When my cats scratch at the edge of the litter box it's more of a sharpening claws thing. The pawing at the ground around the litter box is an instinctual behaviour related to burying their waste out in nature. It's funny one of my cats will clean after the other one by trying to bury whatever it left on the floor. Also it will cough up grass once in a while on the carpet and try to bury it there. Doesn't work so well. :lol:


----------



## Tiber (May 17, 2003)

yea my cat scratches the litter box, and everything outside of it too...

the thing is, He will go out searching for what school papers, etc i have and bring them all around his litter box and use them to "whipe" his paws with. He doesn't scratch them up, just uses them as a hand towl! :lol: 
So at the end of the week, his litter box has a pile of my old papers around it. I like to think he's a very hygenic little cat (even tho he doesn't bathe himself much, but i take care of that for him!), becuase he'll yowl at my room mate if they for any reason go in the bath room, and do not wash there hands! (even if they dont use the toilet!) 

As for cat behavhior there are a few sites, some more indepth then others, but this is the only one i can remember at the moment...

http://www.feline-behavior.com/
Googles a great way to search things out!


----------



## bill (May 8, 2003)

quote by(even tho he doesn't bathe himself much, but i take care of that for him!)

can't help but admire you for that :wink: 

thanks for the link, :lol: how about the kitten, to cat, graduation to adulthood, months? year/s??

thanks also INEEDANAP,.. what about when she scratches around outside of her meal bowl like she does inside her litter box?? :wink:


----------



## INEEDANAP (May 5, 2003)

None of my cats scratch outside their meal bowl. They do try to clean up after dropping food. The pawing thing at the floot. I'd guess it really likes to sharpen its claws. :lol: You better watch out


----------



## Sol (Feb 20, 2003)

One of my cats scratches around the bowl sometimes and I think she´s trying to hide it, cover it up you know. It´s an instinct from the wild to hide any trace of themselves. I think that´s why they scratch around the bowl but I´m not 100% sure.
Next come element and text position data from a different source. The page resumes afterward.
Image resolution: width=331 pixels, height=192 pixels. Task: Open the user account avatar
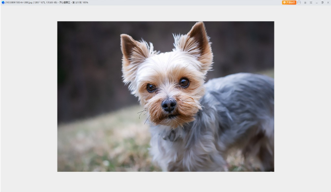(x=299, y=2)
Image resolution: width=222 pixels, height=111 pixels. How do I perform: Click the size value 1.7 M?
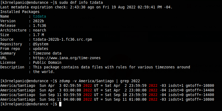[x=38, y=35]
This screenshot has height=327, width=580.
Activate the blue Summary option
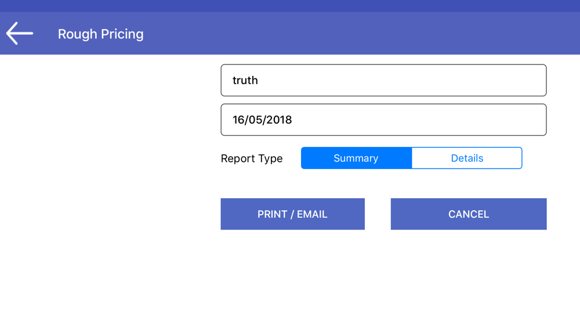(356, 158)
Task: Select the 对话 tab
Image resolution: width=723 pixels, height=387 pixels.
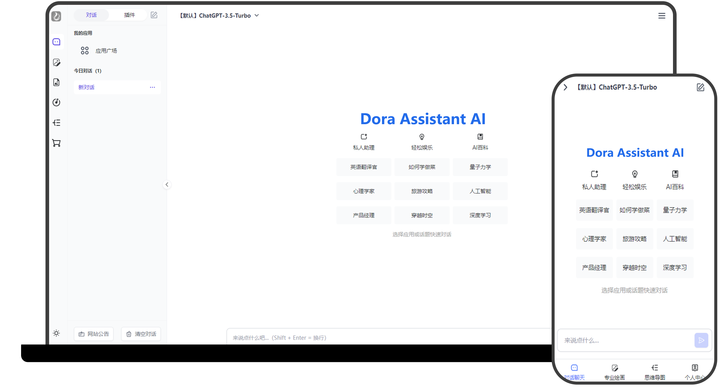Action: point(91,15)
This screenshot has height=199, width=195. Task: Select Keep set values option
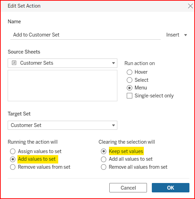click(x=103, y=151)
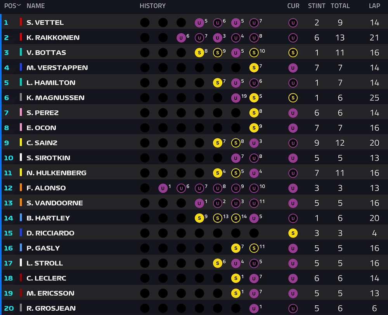Select the TOTAL column header
This screenshot has height=315, width=388.
(340, 6)
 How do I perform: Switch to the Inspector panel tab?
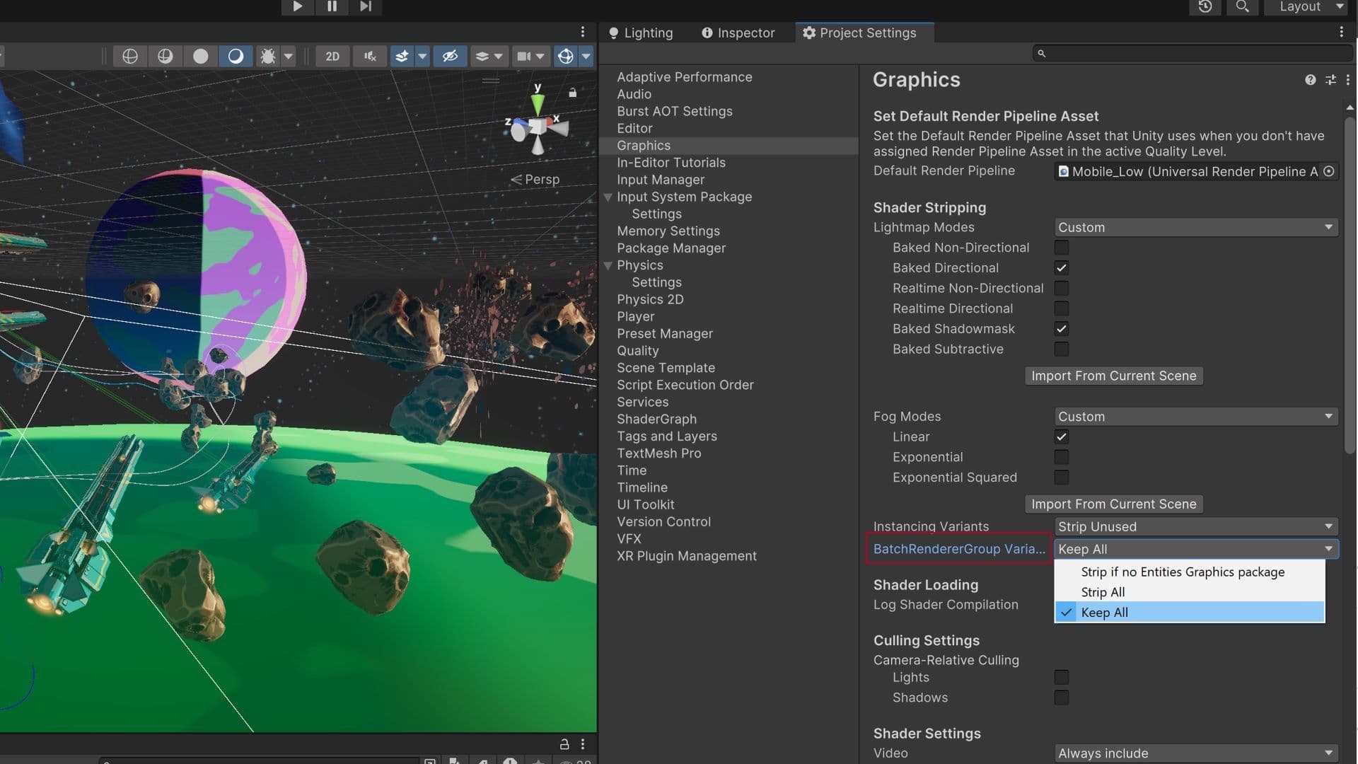tap(738, 32)
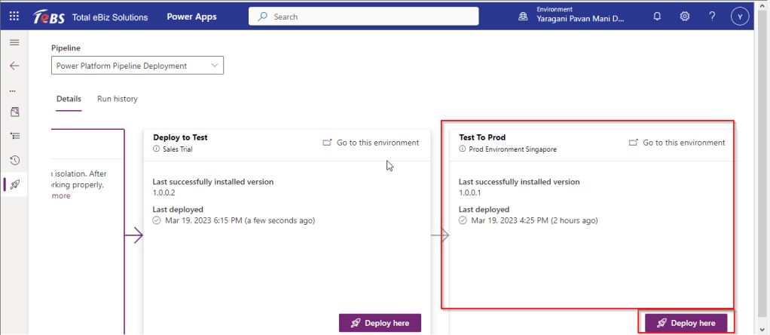The height and width of the screenshot is (335, 770).
Task: Open the History icon in sidebar
Action: point(14,160)
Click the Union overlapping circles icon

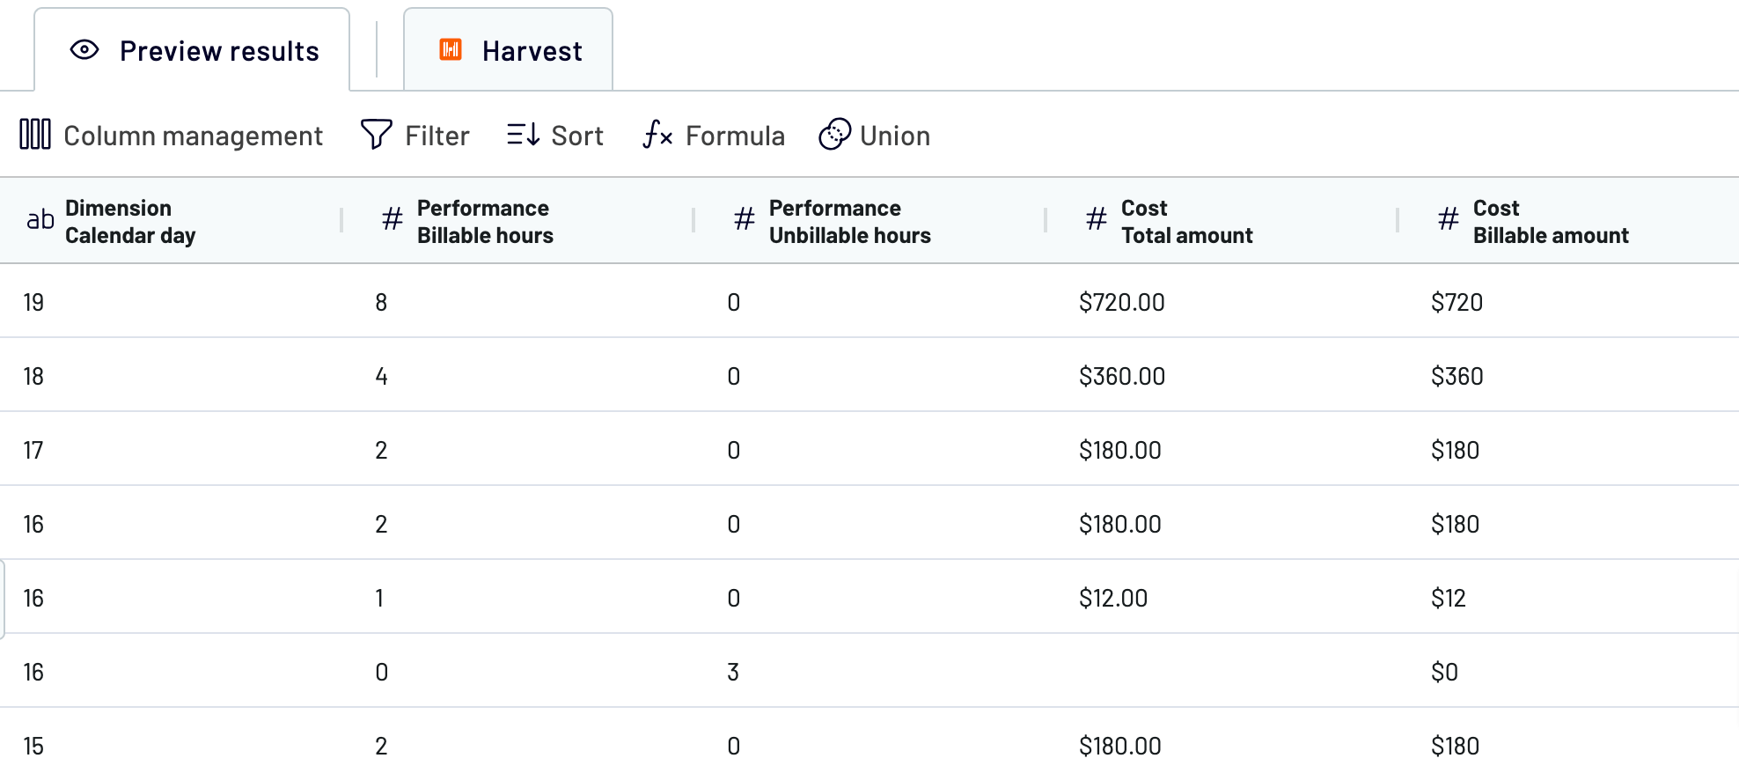[834, 135]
Submissive cats tend to erase their tracks more than dominant cats for obvious reasons.


----------



## bill (May 8, 2003)

very interesting thanks :wink:


----------



## Bengalsownme (Feb 26, 2003)

My Bengal scratches around her food and water bowls. She is marking her territory...they have oil glands on their paws that secrete their scent.


----------



## Jeanie (Jun 18, 2003)

Sol is right. Cats scratch around food for two reasons, one to hide it for later, and two, to keep predators from knowing where they are. These are habits learned in the wild, and the instinct is still there. They scratch outside the litter box to keep predators away.


----------